Wednesday 4 March 2015

AN OPEN LETTER TO THE HOME MINISTER



AN OPEN LETTER TO THE HOME MINISTER

Don't Ban the film,ban the rapes if you can !

I am too agitated to address you amicably in this particular letter and I think I

reserve a right to do so.

This is the height of insanity to be shown by a person who represents the people of this country.

How could you grant permission to an interview of a dreadful rapist who is alive just because 

the incompetent and inappropriate laws you and your government do not want to amend?

What did you think a brutal rapist had to tell to the world except the absurd and obnoxious dirt 
in his sick mind?

I can’t find any fault in the film maker Leslee Udwin’s, choice to make a film on that ‘highly 

propagated’ incidence of rape.

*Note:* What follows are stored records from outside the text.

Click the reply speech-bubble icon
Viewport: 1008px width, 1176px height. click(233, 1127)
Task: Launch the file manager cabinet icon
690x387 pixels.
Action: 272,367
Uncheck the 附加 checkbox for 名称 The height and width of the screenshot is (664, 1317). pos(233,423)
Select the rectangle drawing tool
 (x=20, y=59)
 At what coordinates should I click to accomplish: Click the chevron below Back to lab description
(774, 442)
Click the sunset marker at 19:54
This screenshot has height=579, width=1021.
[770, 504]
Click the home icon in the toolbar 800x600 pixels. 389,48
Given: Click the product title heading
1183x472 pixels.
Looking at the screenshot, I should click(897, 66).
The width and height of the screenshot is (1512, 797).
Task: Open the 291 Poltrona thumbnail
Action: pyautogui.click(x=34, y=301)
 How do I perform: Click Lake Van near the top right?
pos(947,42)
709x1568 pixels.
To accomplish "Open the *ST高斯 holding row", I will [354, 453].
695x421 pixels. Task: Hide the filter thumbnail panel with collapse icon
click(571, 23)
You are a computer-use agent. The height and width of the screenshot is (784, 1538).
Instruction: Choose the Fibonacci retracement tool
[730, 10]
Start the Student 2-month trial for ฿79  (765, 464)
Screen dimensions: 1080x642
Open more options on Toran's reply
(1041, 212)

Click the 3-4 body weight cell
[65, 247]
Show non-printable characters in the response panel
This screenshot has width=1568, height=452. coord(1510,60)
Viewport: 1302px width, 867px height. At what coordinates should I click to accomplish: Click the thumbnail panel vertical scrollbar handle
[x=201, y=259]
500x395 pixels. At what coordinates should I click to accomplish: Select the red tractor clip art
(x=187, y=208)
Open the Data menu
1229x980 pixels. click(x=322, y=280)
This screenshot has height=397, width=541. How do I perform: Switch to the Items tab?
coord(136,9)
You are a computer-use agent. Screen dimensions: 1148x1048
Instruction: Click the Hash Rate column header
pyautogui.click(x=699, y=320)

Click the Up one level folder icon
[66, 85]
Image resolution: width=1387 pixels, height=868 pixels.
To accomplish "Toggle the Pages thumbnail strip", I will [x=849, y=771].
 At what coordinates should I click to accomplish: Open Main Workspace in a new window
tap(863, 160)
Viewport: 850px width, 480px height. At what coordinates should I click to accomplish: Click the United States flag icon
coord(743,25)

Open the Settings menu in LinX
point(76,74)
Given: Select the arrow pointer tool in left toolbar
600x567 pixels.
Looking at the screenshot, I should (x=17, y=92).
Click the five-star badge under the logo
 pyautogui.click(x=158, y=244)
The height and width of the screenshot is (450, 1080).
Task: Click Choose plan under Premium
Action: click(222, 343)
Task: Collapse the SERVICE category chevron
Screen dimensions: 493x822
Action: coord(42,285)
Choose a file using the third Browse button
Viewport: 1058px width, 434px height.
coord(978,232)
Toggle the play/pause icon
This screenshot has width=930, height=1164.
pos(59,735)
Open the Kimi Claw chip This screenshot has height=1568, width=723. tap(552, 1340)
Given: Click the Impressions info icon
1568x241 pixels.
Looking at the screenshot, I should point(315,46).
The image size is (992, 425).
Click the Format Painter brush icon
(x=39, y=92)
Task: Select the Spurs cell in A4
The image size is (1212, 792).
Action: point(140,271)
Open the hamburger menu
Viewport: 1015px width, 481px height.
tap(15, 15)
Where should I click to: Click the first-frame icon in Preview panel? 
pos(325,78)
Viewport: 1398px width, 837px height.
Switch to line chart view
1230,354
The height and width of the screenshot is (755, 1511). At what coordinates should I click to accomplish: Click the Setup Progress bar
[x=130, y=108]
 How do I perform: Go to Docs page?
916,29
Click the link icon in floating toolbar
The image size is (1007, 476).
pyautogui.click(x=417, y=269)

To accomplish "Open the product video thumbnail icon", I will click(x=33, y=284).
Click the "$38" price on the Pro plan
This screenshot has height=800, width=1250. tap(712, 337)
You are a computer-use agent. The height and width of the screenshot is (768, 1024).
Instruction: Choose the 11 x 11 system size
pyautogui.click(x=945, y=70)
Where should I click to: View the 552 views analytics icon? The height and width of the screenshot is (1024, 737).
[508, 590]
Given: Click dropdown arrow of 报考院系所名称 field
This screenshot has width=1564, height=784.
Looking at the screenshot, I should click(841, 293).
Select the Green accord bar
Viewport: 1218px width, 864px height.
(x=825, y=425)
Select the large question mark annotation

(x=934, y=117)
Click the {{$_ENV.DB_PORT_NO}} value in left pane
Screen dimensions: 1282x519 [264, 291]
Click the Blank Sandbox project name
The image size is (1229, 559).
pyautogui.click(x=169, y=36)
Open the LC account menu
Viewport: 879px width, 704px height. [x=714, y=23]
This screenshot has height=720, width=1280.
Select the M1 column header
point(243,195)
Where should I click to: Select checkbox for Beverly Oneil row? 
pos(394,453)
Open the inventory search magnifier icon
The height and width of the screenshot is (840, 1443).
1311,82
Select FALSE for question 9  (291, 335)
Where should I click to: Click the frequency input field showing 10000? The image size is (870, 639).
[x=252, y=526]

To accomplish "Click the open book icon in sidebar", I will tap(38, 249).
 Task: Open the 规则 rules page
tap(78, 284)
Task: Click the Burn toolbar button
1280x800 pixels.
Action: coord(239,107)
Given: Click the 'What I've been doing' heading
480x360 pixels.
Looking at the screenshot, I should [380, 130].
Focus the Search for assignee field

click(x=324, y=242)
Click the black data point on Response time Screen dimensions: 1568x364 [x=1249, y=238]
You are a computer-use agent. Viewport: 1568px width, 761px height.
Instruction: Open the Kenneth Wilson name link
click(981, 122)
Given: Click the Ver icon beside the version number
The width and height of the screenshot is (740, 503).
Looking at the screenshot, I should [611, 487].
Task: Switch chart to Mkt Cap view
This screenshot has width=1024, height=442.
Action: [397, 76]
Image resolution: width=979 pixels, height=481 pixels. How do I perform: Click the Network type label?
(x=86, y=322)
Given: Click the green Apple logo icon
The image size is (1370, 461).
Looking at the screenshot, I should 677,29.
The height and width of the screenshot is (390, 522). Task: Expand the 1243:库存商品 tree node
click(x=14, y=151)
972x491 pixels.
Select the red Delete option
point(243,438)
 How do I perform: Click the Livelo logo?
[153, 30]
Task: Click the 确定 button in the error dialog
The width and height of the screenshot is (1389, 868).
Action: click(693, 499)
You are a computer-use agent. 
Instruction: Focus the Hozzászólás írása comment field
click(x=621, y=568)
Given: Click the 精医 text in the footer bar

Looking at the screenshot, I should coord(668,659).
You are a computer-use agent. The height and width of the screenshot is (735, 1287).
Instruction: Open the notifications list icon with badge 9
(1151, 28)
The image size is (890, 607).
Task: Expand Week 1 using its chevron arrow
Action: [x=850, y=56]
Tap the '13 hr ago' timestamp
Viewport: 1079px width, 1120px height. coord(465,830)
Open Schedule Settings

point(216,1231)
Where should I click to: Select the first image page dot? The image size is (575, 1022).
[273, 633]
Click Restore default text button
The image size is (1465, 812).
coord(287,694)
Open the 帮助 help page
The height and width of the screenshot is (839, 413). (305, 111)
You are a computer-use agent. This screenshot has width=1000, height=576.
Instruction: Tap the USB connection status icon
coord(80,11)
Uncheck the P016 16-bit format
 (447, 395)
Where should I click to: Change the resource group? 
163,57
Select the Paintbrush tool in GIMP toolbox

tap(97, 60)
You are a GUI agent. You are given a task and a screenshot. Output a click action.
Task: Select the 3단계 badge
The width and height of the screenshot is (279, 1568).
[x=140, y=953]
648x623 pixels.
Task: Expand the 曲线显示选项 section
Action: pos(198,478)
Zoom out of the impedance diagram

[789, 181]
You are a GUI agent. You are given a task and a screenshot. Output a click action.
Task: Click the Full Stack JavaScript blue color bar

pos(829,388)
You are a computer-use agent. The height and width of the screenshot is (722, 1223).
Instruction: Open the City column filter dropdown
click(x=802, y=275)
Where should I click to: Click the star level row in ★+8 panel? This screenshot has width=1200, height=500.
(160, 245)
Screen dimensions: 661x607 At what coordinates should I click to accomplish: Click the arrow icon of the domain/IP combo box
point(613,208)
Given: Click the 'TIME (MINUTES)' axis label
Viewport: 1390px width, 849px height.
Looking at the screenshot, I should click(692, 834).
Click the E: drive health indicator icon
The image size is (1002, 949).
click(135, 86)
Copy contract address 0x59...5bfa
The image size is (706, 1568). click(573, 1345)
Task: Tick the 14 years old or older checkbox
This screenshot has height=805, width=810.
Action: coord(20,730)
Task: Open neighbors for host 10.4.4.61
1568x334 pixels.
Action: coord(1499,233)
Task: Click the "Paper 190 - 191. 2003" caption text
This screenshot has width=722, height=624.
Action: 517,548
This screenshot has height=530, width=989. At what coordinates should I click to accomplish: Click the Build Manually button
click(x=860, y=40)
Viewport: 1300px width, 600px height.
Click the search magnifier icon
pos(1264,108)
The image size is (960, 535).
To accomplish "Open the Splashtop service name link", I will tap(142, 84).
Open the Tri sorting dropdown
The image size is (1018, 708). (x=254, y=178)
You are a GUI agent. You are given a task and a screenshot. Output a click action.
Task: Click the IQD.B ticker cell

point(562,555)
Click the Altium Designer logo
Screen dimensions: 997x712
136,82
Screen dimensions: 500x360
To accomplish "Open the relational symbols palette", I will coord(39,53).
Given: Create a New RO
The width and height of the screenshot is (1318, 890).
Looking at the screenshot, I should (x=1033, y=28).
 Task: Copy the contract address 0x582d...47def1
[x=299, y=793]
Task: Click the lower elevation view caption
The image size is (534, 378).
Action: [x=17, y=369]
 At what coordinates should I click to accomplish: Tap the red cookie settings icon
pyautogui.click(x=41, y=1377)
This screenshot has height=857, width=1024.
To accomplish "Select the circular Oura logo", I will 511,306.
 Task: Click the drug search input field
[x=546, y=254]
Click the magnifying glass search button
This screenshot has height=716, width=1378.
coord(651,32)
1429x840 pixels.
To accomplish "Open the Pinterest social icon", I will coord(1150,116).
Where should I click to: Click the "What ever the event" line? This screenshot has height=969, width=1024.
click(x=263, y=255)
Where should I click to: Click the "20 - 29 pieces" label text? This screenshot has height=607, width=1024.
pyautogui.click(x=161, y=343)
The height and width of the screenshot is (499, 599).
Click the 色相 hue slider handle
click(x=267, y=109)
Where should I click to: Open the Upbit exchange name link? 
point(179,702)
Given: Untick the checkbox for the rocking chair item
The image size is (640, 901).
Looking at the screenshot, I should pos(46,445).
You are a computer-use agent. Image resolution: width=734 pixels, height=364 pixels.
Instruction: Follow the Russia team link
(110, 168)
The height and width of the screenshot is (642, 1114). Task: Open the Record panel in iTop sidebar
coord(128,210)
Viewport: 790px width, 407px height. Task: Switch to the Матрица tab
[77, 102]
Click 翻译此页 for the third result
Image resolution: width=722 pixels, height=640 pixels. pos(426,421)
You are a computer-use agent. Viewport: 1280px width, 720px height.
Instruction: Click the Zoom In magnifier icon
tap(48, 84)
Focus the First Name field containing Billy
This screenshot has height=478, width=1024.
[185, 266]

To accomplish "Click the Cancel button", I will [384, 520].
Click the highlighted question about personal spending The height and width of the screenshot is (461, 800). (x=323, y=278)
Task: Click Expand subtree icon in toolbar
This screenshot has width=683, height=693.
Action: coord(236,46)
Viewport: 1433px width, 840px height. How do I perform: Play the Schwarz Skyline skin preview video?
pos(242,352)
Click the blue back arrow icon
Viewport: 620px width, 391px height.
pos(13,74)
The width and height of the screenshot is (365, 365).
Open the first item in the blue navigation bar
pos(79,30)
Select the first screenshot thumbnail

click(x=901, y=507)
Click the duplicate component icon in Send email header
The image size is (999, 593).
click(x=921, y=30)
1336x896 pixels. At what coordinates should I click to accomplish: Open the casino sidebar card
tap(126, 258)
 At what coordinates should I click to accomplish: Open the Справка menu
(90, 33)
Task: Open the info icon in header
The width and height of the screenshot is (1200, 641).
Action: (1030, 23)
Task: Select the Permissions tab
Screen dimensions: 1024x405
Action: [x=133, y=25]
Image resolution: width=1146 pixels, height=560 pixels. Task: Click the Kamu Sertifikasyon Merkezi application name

She was aware that she could have an easy access to the 

culprits in our country. Also, the convicts of a crime of that degree of brutality could be found 

relishing the comforts of jail for that long in our country only. She claims to be a rape victim 

herself and observes that the interviewing one of the convicts of that ‘scintillating’ rape case 

would help in knowing the psyche of the rapists and hence would help in solving the problem. 

Her smartness outdid you. Did she tell you that she would help you in absolving the serious 

issue of rape in India?

Why didn’t she interview her own rapist? Are women not raped in her own country? Haven’t 

there been more cruel cases of rapes in any other country?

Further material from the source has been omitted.